Memory Subsystem
The K8 has a separated L1 cache: 64KB for instructions and data each. Each cache is 2-way set associative; the line length is 64 bytes. This low associativity is due to the ability of the core to perform two reads from the cache per clock cycle. It is compensated by the rather large size (64KB); in inconvenient algorithms the effective size of the cache will be close in efficiency to a 32KB cache with an associativity of 4. In algorithms with sequential access a large L1 cache that allows performing two reads per cycle looks preferable.
The L2 cache (paired with the L1 cache) is exclusive: the data in the L1 and L2 caches are not duplicated. The L1 and L2 caches exchange data across two unidirectional buses (one goes from the L1 to the L2 and one goes from the L2 to the L1), each 64 bits or 8 bytes wide (Figure 6). With this organization, the processor receives data from the L2 cache at a rather slow rate of 8 bytes per clock (8 clocks to transfer a 64-byte line). As a result, the data transfer latency is high, especially when two or more lines in the L2 cache are being accessed simultaneously. The latency is somewhat compensated by the increased number of cache hits due the high associativity of the L2 cache, which is 16, and due to the larger total amount of cache memory (thanks to the exclusive design).
Fig. 6
A memory controller resides on the same silicon wafer with the CPU core. Data flows from the memory controller through the crossbar and directly into the L1 cache, bypassing the L2 cache. This reduces the latency of data transfers from system RAM. The L2 cache only receives those data that have been pushed out of the L1.
As was mentioned above, the K8L processor’s L1 cache can provide up to two 128-bit reads or one read and one write per clock. Unfortunately, there is no info that the width or design of the bus that connects the L1 and L2 caches will be changed. We hope, however, that it will be at least broadened twofold. Otherwise, the slow inter-cache bus is going to limit the CPU performance when running code with streaming floating-point instructions: the powerful computational resources of the CPU will be just idle, waiting for data that are being read from the L2 at a slow rate. The associativity of the L1 cache won’t be increased, either, so it looks like we can’t hope for any performance miracles from the new processor in this respect.

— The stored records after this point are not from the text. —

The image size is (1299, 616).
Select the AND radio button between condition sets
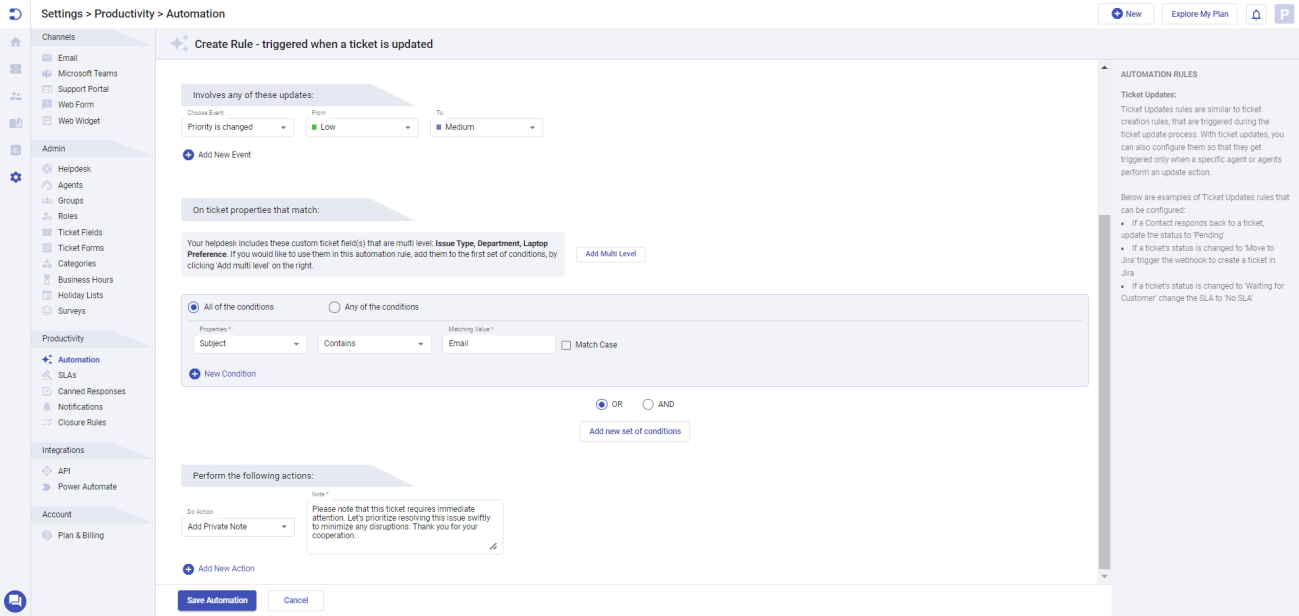(649, 404)

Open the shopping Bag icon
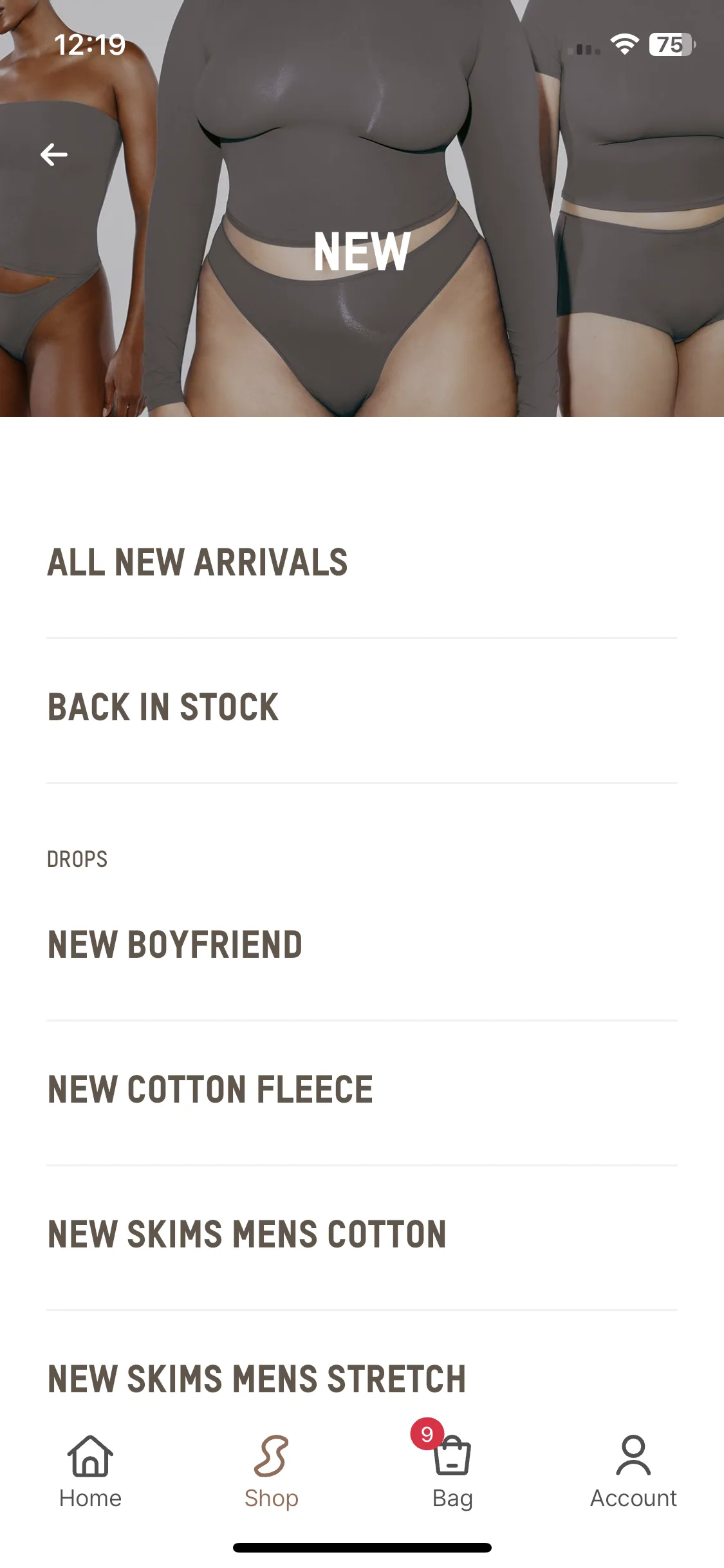point(452,1456)
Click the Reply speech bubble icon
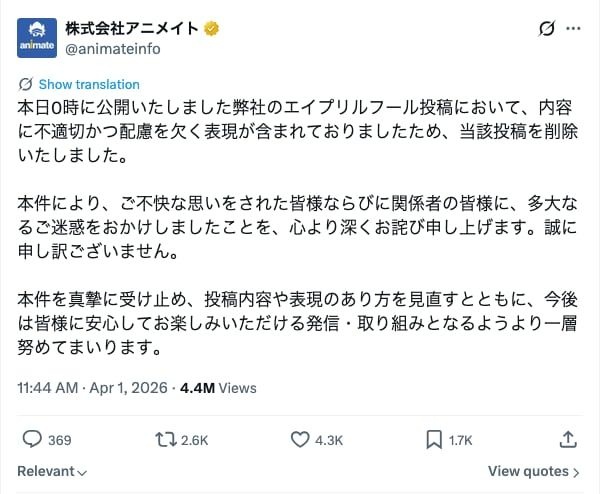The height and width of the screenshot is (494, 603). tap(32, 439)
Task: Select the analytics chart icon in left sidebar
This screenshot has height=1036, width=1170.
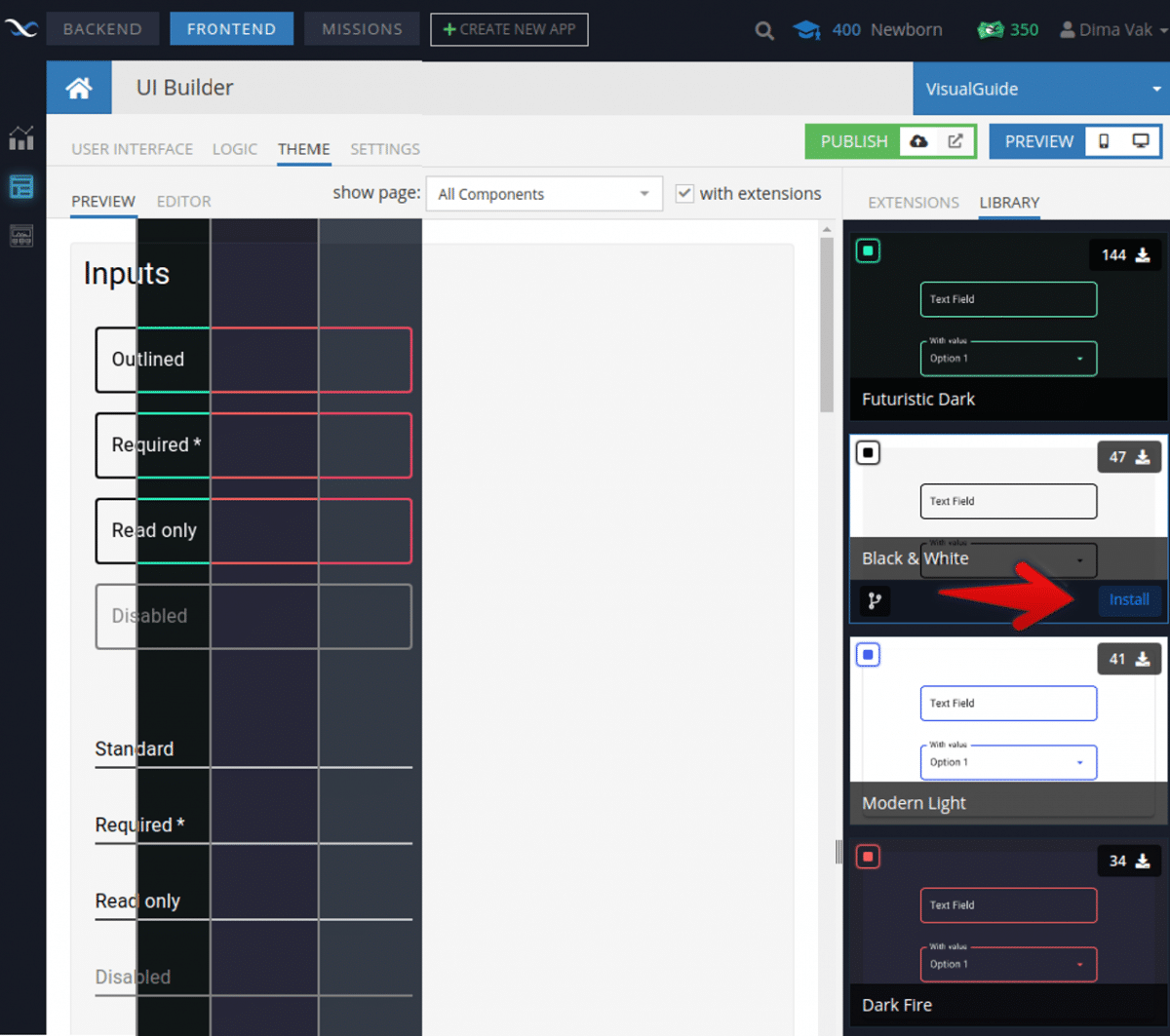Action: [20, 138]
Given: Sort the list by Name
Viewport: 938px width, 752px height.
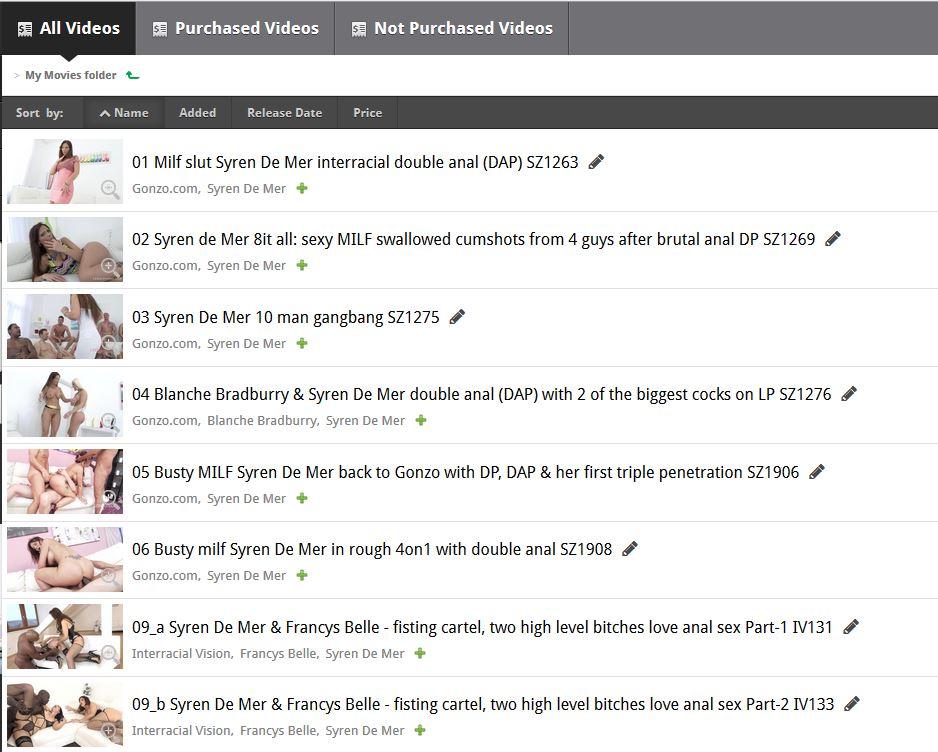Looking at the screenshot, I should (x=124, y=113).
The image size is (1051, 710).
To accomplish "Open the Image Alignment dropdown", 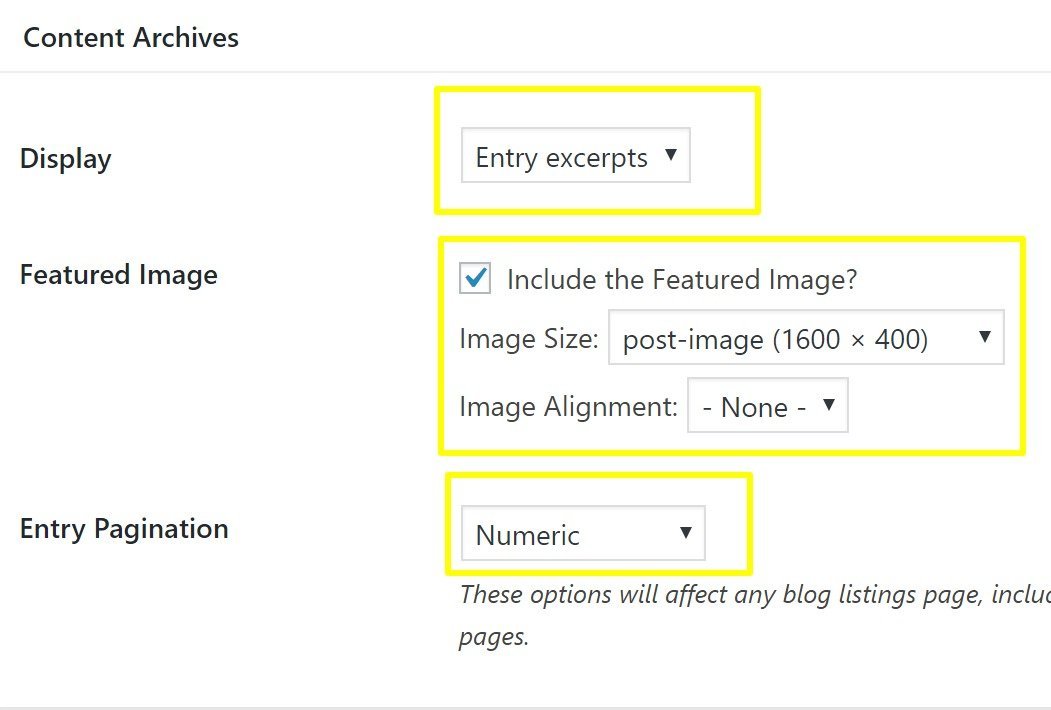I will [x=766, y=406].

The K8L will have a shared (among 4 or fewer cores) L3 cache. This cache will reside on the same wafer with the cores and will have a capacity of 2 or more megabytes. The L3 cache will most likely be exclusive, like the L2 cache. Combined with an enhanced crossbar, the L3 cache will solve the problem of low speed of transfers of modified data between the caches of neighboring cores which are performed via the memory bus in the K8 (for details see our article called 's Investigation: Data Transfer Rate between the Cores in Dual-Core Processors). This problem is largely solved in the Conroe by sharing the L2 cache between the two cores. Thus, the quad-core K8L will most likely be close to the Conroe core in its inter-core data transfer characteristics. What’s curious, it is now reported that the future quad-core Intel processor won’t have its cache shared among the four cores. So, the same problems as we see now in a dual-core processor without a shared cache (an insufficiently high speed of data transfers necessary to maintain cache coherency) may appear in it, too.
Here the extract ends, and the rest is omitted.